Here we have a group of five tied zeros: three in \(x\) and two in \(y\). The tie correction equation requires us to provide the total number of tied values in the group. If we want to ignore the within-sample ties, how should we apply the tie correction for such a case?

### Inaccuracies of the tie correction

The tie correction has one more problem. While it slightly improves the accuracy of the calculation, it doesn’t always provide reliable results:

A normal approximation is again available when m and n are not too small and the maximum proportion of observations tied at any value is not too close to 1.

— Lehmann, Erich Leo, and H. J. M. D’Abrera. “Statistical methods based on ranks.” Nonparametrics. San Francisco, CA, Holden-Day (1975). Page 20 (Section 4 “The treatment of ties”)

Let us illustrate this problem with one more example:

\[F = \mathcal{U}(0, 1.05), \quad G = \lfloor \mathcal{U}(0, 1.05) \rfloor. \]

A random value from distribution \(G\) is \(0\) with probability \(20/21\) and \(1\) with probability \(1/21\), so the “average” proportion of tied values is quite close to \(1\). Let us generate multiple samples of size \(n=m=10\) from these distributions. Here are the corresponding histograms:

Now let us focus on distribution \(G\). According to the simulation results, we have:

\[\mathbb{P}(U_F \geq 55) \approx 0.368,\quad \mathbb{P}(U_G \geq 55) \approx 0.264. \]

Now let us review a pair of samples for which \(U=55\):

\[\mathbf{x} = \{ 1, 0, 0, 0, 0, 0, 0, 0, 0, 0 \},\quad \mathbf{y} = \{ 0, 0, 0, 0, 0, 0, 0, 0, 0, 0 \}. \]

Here is the Mann-Whitney U test result based on the normal approximation with the default tie correction:

```
wilcox.test(c(1, 0, 0, 0, 0, 0, 0, 0, 0, 0),
c(0, 0, 0, 0, 0, 0, 0, 0, 0, 0),
alternative = "greater")$p.value
# [1] 0.1840601
# Warning message:
# In wilcox.test.default(c(1, 0, 0, 0, 0, 0, 0, 0, 0, 0), c(0, 0, :
# cannot compute exact p-value with ties
```

The obtained p-value of \(\approx 0.184\) is quite inaccurate. As we can see, the default tie correction is too aggressive: the observed p-value is noticeably less than the expected value of \(\approx 0.264\).

Thus, we have the following picture:

- If the number of ties is small, the tie correction for the normal approximation doesn’t produce a noticeable result on the p-value.
- If the number of ties is huge, the tie correction for the normal approximation is highly inaccurate.

Hence, the actual usefulness of the default tie correction is questionable.
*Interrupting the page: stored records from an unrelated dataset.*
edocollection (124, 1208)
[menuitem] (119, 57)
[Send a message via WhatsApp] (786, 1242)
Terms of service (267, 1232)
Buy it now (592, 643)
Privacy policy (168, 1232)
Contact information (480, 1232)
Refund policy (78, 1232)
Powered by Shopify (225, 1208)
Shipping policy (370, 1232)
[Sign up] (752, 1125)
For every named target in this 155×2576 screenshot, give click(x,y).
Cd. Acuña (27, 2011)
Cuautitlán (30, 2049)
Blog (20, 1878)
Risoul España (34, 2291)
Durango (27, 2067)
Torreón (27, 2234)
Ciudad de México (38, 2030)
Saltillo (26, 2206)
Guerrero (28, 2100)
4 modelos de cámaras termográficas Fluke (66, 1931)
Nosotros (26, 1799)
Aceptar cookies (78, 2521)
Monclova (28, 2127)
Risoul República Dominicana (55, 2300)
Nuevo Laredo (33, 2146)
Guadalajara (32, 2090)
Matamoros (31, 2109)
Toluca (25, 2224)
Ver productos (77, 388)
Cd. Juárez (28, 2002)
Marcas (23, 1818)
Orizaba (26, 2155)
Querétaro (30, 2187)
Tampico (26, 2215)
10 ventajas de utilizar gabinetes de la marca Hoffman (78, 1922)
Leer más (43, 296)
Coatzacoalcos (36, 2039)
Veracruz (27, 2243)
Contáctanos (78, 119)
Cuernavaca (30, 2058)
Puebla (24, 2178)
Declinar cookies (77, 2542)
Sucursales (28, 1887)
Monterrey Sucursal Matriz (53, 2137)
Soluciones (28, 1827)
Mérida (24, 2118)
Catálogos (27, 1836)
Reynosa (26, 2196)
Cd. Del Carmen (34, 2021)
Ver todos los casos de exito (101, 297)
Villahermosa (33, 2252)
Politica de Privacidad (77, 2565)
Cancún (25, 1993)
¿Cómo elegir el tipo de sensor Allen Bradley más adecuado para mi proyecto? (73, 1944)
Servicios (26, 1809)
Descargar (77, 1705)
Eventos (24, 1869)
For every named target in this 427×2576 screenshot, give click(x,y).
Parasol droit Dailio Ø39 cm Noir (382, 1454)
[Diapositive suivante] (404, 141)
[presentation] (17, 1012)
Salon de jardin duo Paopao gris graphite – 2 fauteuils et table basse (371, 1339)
### Avoiding tie correction

Summarizing the above reasonings, the default tie correction doesn’t work well in some cases. I believe that it is possible to come up with a better tie correction equation that acknowledges not only the total number of tied observations in the same group \(t_k\), but also the exact numbers of tied values in the current group that come from \(\mathbf{x}\) and \(\mathbf{y}\) independently. However, I would like to suggest another approach.

The best way to avoid problems with tie correction is to avoid situations in which we should apply the tie correction. I’m not a fan of testing the nil hypothesis that states the difference between distributions is exactly zero. Instead, I advocate using tests that check that the true difference between distributions is larger than a reasonably chosen threshold (so-called practical significance tests, minimum-effect tests, equivalence tests, etc.). With such an approach, we can define the minimum effect size of interest \(\delta\) as half of the resolution interval (or higher if needed). To apply such a test, we should use the classic Mann-Whitney U test for samples \(\mathbf{x}-\delta\) and \(\mathbf{y}\). In this case, the between-sample tied values will be practically impossible. If the underlying distribution is supposed to be continuous, all the within-sample tied values are “false” ties and can be ignored. As a result, no ties correction is needed.